____ Given data

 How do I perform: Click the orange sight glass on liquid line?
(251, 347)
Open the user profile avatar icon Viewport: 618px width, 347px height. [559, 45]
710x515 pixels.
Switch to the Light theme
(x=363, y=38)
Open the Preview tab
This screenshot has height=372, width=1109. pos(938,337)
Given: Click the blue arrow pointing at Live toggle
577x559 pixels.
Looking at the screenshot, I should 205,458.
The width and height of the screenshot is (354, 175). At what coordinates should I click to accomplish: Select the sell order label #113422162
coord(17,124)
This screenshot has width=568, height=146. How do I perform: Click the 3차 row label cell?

________

Repeat the whole listing, keeping every word exactly as it is.

▸ **Written answer**
 How do I perform: Click the orange sight glass on liquid line?
(251, 347)
Open the user profile avatar icon Viewport: 618px width, 347px height. [559, 45]
710x515 pixels.
Switch to the Light theme
(x=363, y=38)
Open the Preview tab
This screenshot has height=372, width=1109. pos(938,337)
Given: Click the blue arrow pointing at Live toggle
577x559 pixels.
Looking at the screenshot, I should 205,458.
The width and height of the screenshot is (354, 175). At what coordinates should I click to accomplish: Select the sell order label #113422162
coord(17,124)
This screenshot has width=568, height=146. How do I perform: Click the 3차 row label cell?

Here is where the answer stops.